All the way along the seven or eight block journey, my driver muttered under his breath about the absurdity of this ride. I crouched lower in the back seat, wishing I’d gotten out at his first growl, wishing I hadn’t given him my business at all. Glowering, I stared at the back of the driver’s head. As he brought his right hand up to jerk the steering wheel, I noticed a brace on his wrist. It was hard and black, the kind used for hairline fractures or sprains. I imagined the man might be in some pain as he swerved us in and out of traffic, but my sympathy for his situation was, by that point, pretty low.
When we arrived at our destination, I handed the driver exact change for the fare. Then I leaned across the plastic divider so he would be sure to hear me.
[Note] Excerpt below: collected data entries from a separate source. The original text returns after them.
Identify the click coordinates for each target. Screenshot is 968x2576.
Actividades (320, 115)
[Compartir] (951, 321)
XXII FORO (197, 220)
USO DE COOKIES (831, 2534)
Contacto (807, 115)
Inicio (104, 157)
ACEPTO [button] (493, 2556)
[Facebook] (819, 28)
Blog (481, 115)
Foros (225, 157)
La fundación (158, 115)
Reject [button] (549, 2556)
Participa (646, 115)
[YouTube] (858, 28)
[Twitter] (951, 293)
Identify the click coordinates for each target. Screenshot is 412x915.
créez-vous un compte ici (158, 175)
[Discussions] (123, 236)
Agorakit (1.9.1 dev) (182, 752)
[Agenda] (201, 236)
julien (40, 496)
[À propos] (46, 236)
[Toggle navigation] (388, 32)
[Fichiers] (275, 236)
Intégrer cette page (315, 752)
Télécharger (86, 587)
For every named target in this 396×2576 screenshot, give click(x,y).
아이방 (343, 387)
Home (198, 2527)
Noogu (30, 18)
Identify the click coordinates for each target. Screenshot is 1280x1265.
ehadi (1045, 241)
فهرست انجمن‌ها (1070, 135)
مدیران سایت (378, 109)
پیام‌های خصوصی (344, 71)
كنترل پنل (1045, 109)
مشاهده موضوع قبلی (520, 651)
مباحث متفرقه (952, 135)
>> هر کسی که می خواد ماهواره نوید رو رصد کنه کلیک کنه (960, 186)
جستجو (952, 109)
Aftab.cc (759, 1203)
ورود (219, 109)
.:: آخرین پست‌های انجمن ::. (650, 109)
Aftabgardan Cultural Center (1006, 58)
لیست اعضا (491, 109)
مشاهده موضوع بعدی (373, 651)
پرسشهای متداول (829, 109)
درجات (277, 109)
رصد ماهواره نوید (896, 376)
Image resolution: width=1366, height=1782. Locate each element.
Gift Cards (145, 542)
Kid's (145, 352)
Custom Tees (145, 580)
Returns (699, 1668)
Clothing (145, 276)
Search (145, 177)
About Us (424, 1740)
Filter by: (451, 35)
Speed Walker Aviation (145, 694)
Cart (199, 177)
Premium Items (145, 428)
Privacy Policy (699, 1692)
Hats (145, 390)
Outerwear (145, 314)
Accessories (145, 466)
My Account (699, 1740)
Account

“Here’s your tip.” He turned, palm outstretched, expecting me to slip him a few more bills. But my hands were by my side, my wallet already zipped back in my purse. I simply said, “I see that you have a brace on your arm. I don’t have a brace, or a cane, or a wheelchair, but I do have a chronic illness that makes it very difficult for me to walk any distance—even a short one—in this type of weather. My tip to you, sir, is: don’t judge the people who get in your cab. You have no idea what their real story is.”
With that, I got out, slammed the door and continued on to my meeting. I was more than ready to discuss spreading Lyme awareness, and now had a story to share for it.